Please report each line of the data below that contains "dialog".

Start of Block

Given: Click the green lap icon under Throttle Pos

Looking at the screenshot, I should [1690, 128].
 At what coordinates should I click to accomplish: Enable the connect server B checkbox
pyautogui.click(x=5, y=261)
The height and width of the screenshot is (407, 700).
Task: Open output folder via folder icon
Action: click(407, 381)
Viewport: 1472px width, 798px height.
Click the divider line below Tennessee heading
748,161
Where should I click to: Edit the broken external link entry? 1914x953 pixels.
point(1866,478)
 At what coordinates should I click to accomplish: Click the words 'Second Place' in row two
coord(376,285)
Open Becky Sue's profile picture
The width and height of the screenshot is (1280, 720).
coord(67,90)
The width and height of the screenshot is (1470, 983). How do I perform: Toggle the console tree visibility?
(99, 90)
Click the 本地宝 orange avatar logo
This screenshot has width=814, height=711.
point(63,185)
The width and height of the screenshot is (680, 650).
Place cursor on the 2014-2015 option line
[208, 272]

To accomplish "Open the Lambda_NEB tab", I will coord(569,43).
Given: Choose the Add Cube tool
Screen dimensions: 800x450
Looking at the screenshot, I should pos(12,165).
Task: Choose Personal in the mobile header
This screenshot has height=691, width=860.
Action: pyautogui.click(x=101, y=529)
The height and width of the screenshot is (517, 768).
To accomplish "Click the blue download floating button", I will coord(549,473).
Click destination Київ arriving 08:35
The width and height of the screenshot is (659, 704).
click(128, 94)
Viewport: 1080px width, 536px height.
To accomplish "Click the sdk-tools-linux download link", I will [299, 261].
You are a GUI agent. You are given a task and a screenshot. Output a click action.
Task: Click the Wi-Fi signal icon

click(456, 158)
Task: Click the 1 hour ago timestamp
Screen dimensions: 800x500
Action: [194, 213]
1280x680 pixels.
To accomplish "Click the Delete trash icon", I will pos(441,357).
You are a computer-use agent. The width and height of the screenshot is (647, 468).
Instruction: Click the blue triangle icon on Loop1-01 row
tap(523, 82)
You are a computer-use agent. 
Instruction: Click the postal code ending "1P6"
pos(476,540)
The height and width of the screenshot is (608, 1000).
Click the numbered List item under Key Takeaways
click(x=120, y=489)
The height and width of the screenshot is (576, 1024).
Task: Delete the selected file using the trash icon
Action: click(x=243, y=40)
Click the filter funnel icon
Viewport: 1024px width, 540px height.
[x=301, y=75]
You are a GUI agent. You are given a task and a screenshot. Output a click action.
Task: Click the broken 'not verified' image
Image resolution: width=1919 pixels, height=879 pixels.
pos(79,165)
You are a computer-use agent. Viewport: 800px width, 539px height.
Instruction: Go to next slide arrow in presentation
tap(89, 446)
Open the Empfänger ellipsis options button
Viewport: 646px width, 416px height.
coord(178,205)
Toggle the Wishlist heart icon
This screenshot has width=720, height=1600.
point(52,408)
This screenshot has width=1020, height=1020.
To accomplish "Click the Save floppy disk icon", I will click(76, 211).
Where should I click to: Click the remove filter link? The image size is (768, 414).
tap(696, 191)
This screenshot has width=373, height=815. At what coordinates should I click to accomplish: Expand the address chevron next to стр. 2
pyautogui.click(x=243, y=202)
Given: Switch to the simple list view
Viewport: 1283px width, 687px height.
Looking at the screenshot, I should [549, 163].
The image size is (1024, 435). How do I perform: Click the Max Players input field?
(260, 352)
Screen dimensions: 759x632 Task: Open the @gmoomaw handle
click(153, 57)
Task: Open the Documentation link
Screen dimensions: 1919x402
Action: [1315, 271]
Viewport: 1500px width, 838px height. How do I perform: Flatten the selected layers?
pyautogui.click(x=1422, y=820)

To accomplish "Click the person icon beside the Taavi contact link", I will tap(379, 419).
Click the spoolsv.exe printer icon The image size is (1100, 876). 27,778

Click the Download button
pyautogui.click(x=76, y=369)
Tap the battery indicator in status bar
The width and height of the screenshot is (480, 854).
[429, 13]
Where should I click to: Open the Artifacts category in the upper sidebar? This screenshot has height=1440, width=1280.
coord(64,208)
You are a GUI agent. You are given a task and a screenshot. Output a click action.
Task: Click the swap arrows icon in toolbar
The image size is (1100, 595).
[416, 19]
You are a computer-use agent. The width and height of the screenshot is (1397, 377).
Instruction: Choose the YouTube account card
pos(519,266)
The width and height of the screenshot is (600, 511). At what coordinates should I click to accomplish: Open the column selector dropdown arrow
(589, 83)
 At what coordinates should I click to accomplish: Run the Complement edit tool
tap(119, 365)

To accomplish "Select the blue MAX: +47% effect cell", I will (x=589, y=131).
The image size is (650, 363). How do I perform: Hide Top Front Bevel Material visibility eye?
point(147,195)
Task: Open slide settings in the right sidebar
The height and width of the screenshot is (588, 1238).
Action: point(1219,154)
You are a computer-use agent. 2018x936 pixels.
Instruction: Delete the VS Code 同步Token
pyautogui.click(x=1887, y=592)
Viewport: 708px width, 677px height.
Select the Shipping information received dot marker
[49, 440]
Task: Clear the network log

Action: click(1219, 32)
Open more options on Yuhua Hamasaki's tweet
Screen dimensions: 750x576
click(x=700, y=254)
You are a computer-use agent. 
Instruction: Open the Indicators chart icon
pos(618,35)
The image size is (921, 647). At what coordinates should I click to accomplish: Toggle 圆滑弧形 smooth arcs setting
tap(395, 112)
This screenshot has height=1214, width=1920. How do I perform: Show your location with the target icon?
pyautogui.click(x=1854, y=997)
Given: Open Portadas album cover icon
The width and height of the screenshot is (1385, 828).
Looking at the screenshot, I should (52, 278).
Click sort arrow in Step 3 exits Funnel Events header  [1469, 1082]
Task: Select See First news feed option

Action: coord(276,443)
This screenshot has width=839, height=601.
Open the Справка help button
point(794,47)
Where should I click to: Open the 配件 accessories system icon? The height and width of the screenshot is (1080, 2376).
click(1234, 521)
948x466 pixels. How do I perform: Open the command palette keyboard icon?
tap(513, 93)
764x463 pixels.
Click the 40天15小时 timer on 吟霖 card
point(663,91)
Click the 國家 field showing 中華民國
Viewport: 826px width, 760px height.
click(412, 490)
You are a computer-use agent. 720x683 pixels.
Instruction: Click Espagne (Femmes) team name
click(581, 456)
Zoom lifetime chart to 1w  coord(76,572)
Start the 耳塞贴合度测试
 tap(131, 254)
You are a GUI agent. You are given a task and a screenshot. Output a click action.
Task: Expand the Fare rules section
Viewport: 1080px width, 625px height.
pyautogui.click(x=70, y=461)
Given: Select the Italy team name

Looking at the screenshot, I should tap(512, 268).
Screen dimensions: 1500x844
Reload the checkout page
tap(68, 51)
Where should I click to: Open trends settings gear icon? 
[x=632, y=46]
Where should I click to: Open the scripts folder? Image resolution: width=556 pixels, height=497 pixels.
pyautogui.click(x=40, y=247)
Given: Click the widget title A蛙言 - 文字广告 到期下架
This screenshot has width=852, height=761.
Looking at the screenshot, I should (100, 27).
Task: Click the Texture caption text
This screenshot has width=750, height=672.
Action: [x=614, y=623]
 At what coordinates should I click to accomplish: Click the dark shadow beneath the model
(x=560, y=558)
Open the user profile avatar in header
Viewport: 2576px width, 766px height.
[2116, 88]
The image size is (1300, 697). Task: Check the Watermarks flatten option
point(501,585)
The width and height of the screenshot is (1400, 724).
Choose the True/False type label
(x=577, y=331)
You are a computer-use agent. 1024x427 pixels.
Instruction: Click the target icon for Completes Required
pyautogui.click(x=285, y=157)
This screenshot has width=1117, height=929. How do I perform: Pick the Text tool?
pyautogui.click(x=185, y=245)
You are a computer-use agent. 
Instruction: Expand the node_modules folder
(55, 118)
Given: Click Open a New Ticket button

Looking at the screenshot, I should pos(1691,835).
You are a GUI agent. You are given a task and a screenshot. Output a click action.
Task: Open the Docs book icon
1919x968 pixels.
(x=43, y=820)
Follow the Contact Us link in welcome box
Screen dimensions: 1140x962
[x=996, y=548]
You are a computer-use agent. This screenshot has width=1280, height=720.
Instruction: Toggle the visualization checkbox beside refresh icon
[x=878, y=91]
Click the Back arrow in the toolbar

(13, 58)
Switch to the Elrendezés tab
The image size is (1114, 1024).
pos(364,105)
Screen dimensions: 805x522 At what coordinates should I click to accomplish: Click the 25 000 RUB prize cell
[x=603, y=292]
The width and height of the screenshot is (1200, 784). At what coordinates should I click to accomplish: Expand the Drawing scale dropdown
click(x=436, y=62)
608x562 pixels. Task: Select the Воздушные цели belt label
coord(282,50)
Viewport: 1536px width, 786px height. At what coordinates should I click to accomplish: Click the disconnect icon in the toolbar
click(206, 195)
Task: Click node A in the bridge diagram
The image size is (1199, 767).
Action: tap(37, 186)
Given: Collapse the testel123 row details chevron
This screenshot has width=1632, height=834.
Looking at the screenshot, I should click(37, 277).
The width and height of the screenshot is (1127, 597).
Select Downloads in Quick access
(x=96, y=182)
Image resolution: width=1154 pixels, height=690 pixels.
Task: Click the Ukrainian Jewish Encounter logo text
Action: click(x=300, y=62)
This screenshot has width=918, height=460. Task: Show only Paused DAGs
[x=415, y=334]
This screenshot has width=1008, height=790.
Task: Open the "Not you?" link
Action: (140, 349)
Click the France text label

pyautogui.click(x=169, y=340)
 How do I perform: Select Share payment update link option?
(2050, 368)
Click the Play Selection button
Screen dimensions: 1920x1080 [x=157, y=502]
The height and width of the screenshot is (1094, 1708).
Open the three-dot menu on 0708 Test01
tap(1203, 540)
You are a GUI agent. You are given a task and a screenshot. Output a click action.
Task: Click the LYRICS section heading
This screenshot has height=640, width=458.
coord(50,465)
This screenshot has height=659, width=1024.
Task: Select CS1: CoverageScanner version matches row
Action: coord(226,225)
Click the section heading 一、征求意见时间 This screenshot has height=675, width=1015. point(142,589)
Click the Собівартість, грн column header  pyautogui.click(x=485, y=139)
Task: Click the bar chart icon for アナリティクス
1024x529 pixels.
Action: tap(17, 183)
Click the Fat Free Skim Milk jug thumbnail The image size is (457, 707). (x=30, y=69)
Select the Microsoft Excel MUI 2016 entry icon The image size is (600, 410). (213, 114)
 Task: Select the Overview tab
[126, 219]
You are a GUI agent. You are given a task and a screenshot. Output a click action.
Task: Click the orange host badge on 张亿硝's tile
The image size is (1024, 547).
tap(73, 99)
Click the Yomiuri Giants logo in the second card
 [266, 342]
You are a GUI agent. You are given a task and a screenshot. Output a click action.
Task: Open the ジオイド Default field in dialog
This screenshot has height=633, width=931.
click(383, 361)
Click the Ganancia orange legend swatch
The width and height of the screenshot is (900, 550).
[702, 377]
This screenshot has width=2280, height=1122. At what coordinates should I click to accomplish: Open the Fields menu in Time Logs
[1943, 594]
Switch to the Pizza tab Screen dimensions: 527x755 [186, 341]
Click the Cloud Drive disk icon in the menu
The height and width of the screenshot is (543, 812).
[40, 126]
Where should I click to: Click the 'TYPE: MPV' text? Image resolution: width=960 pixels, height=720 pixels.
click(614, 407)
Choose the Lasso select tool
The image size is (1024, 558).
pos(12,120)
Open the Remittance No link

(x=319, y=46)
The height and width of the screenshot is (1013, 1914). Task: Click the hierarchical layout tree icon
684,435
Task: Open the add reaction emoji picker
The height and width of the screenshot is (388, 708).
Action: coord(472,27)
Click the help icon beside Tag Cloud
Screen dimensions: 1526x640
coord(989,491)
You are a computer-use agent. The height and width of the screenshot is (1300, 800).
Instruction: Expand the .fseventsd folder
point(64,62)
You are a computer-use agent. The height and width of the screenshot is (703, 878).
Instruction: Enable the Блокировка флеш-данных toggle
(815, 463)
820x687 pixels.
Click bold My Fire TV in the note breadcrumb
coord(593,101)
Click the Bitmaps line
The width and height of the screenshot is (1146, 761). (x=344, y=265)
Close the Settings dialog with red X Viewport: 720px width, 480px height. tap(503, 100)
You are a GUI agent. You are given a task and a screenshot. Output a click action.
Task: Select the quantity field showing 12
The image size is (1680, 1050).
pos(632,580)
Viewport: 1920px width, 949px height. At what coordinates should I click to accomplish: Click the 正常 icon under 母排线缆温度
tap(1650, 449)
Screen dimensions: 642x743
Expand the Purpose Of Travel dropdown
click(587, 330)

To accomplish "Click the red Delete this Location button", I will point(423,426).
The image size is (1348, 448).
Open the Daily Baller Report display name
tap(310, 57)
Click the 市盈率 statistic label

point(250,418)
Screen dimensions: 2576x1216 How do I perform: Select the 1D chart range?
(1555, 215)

End of Block

*Expected output*
Task: Open the ジオイド Default field in dialog
Close the Settings dialog with red X Viewport: 720px width, 480px height. tap(503, 100)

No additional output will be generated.